Bild: Schwierige Versöhnung: Hinterbliebene in einer Gedenkstätte bei Srebren…
Das UN-Tribunal [1][konnte kein anderes Urteil aussprechen] als
„lebenslänglich“. In dem vierjährigen Prozess ist es ihm gelungen, die
Beweise für die Verbrechen der ethnischen Säuberungen sehr genau zu
rekonstruieren und die persönliche Schuld des Ratko Mladić nachzuweisen.
Ein anderes Urteil hätte das Ansehen des Gerichts beschädigt. Als die
Strafe gegen den politischen Führer der bosnischen Serben, Radovan
Karadžić, vor einem Jahr mit nur 40 Jahren Haft beziffert und der
Hauptideologe des serbischen Extremismus, Vojislav Šešelj, sogar
freigesprochen wurde, kamen Zweifel an seiner Urteilsfähigkeit auf.

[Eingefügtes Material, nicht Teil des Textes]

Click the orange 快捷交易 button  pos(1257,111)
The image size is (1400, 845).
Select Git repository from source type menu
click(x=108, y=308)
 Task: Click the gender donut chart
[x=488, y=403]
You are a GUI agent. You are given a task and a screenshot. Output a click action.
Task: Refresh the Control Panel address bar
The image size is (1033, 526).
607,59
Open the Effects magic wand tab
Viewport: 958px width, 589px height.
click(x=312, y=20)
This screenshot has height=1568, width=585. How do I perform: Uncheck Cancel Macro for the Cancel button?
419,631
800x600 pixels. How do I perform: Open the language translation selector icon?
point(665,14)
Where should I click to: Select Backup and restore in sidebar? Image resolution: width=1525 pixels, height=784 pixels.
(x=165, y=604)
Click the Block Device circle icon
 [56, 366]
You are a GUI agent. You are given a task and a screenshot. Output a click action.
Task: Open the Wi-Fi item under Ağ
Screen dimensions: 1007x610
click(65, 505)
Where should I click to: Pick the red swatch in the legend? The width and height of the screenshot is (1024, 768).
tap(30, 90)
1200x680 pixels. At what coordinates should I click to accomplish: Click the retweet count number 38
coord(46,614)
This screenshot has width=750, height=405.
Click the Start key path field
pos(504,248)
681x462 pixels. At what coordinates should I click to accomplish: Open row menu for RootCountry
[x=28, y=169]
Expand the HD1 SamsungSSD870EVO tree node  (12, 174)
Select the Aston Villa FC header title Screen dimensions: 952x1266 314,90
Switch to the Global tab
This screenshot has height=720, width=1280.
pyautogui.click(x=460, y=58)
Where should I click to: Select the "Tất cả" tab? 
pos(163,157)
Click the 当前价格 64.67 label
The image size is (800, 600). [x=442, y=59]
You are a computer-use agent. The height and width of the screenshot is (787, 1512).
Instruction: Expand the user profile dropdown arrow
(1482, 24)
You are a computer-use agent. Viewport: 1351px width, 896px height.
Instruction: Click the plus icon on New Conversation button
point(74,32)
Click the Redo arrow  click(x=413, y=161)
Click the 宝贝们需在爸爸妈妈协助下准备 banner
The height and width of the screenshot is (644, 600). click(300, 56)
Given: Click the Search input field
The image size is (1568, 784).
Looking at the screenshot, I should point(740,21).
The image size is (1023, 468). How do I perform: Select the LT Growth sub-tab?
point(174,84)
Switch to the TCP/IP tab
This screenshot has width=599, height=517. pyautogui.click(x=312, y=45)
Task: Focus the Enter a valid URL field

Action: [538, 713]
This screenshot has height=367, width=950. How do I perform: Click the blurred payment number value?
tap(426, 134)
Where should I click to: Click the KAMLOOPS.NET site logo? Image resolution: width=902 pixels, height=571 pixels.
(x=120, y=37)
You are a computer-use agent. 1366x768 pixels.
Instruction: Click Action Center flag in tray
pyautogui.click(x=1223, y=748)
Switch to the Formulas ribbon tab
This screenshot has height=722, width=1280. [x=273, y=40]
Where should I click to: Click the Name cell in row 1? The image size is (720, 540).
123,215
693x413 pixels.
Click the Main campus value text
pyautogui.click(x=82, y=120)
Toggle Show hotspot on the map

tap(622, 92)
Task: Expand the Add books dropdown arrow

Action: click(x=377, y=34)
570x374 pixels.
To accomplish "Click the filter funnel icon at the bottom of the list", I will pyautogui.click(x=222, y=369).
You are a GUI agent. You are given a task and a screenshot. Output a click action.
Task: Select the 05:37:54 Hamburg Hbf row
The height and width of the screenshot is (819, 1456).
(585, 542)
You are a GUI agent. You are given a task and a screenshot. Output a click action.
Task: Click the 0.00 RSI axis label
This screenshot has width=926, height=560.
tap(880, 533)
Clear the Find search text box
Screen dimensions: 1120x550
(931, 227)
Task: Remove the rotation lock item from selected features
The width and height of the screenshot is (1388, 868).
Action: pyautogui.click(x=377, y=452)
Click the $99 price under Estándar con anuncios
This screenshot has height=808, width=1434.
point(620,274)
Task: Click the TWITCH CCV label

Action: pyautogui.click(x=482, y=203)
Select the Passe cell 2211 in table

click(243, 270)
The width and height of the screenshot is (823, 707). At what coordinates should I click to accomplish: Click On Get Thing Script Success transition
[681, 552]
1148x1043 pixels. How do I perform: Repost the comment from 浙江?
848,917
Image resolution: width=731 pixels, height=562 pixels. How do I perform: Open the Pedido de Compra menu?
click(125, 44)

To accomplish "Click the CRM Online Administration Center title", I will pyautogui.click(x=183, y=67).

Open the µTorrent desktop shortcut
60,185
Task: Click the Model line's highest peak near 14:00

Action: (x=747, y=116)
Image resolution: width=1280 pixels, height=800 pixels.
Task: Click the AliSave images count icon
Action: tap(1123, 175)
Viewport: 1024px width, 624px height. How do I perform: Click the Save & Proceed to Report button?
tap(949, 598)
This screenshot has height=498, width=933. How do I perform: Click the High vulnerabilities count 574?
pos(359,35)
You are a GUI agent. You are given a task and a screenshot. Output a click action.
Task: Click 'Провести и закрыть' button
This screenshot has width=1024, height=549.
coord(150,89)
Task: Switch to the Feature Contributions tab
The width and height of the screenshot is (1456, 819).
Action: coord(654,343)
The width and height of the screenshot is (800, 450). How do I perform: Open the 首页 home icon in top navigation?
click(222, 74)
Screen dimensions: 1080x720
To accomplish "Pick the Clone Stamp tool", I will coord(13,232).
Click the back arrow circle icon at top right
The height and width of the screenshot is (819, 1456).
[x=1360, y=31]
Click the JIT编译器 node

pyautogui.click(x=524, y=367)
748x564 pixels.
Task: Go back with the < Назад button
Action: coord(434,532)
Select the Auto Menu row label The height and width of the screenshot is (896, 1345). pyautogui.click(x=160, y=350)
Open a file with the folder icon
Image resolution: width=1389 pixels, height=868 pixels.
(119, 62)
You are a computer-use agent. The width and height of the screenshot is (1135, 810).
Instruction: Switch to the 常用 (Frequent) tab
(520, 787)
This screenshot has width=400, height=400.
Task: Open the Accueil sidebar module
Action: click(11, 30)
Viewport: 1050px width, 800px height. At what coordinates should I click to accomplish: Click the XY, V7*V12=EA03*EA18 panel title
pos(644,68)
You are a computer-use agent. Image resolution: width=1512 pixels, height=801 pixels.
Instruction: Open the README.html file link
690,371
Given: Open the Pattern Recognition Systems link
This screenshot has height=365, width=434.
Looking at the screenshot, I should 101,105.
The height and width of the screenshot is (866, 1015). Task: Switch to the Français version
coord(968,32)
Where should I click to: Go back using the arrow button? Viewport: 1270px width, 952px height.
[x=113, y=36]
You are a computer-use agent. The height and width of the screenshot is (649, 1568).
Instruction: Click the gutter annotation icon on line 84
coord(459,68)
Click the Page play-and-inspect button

Und doch bleibt Bitterkeit, wenn auch bei vielen Überlebenden in Bosnien
und im Gerichtsaal Erleichterung vorherrschte und das Urteil für sie doch
auch so etwas wie „Gerechtigkeit“ signalisiert. Zwar ist nun vor aller Welt
dokumentiert, was damals geschehen ist. Doch enttäuscht müssen die
Überlebenden darüber sein, dass die Verbrechen der ethnischen Säuberungen
im Jahre 1992, als mehrere Zehntausend Menschen ermordet wurden und 2
Millionen aus ihrer Heimat vertrieben, als Konzentrations- und
Vergewaltigungslager aufgebaut wurden, vom Gericht nicht als Genozid
eingestuft worden sind.
Nach Lesart des Gerichts habe es nur in Srebrenica einen Genozid gegeben.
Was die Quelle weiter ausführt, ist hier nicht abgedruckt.